The evening though, was particularly wicked. It was Halloween and also one of the group’s birthday. To celebrate we had a spooky dinner with a pudding!!!!!!!!!!!!!!!!!!!!! and a pumpkin carving competition (in which my team were robbed). Plus a glass of champagne – sweet, sweet champagne – and a video of all the photos taken throughout the week. There was a lot of hugging, a lot of laughing and after the alcohol abstinence everyone got pretty smashed on a sniff of prosecco. Perfect end to the week.
The last morning
A quick tabata workout before breakfast then it was time to pack and get weighed. Some of the blokes had visibly shrunk throughout the week – particularly those with beer bellies (sorry guys) – but it was still surprising to learn they’d all dropped near enough a stone. The girls had less to lose but they still had some impressive stats. I knew my leggings were getting looser but I’d actually lost 7lb, which is a lot for a short ass – I was told I shouldn’t go on restricted portions the next time, definitely fine by me! As for putting it all back on again, as Staff R says, ‘Yes, you will. Well you will if you go back to how you were before. But if you continue with the healthy eating and add more exercise into your regime you should keep getting fitter and stronger and if weight loss is important, you should keep it off too.’
Before I went to Prestige there were a lot of things about boot camp I was ready to hate on. But actually, with the exception of some talk about buying supplements (and I haven’t tried them so can’t fully comment), the whole thing was great. It wasn’t faddish, there was nothing new, it was just good, simple, solid exercise and healthy food that you’re given the recipes for when you leave. Obviously that level of training is unsustainable in the real world and I certainly wouldn’t bother with the weighing next time but it got me back in the swing of things, gave me a real fitness boost and also got my head on an even keel. Price-wise, these things don’t come cheap but you know what, they’re worth it. If you think you’re not spending anything when you’re there, you have luxury accommodation, an on-site chef and training all day every day, I’d actually rather this for a relaxing break than a week in Ibiza. Shit, did I really just say that?! I HAVE CHANGED!
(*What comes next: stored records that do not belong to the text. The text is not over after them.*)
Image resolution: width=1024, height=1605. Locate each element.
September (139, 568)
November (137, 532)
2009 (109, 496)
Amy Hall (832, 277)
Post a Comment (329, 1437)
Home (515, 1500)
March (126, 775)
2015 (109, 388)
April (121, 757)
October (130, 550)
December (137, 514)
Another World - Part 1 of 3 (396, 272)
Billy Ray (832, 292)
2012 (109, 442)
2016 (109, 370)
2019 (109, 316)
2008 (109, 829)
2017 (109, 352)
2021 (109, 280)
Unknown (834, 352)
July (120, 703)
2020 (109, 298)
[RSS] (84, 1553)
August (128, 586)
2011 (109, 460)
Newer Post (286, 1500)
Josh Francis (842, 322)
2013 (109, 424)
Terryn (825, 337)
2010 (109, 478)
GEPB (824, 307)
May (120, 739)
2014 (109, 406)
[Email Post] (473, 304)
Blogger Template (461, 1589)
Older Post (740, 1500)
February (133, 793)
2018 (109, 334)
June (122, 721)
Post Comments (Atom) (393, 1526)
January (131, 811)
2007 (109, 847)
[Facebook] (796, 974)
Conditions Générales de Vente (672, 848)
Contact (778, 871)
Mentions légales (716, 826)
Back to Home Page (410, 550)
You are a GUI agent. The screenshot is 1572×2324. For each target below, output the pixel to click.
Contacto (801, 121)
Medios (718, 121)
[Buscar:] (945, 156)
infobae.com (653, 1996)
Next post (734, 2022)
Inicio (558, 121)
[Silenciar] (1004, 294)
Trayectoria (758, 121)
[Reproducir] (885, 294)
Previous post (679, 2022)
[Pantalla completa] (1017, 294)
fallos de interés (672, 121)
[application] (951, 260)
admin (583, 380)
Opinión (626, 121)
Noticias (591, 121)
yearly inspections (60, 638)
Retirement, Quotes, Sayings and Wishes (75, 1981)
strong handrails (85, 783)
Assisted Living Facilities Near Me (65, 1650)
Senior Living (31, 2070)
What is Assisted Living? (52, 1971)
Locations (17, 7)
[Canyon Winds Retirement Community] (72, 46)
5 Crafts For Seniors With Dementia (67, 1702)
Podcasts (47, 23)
Prestige Boot Camp runs five-star residential fitness boot camps in Devon, Suffolk and Spain, prices start at £599. They also run day-long bootcamps in Hyde Park, London. The next Hyde Park days are 29 and 30 November and cost just £39.50. Get yourself down! More info at prestigebootcamp.com
The gushing thank you bit
Big shout out to Staff R and Staff W for being freaking awesome and training us into the ground. Thanks to Chef John for cooking delicious meals, making a real effort with vegan dishes and sneaking me a few extra nuts on my muesli and to all the guys I trained with – Rachel, Emily, Jen, Hannah, Wendy, Jan, Gemma, Ollie, Terry, Simon, Tony, Dave and Mohammed – you da best!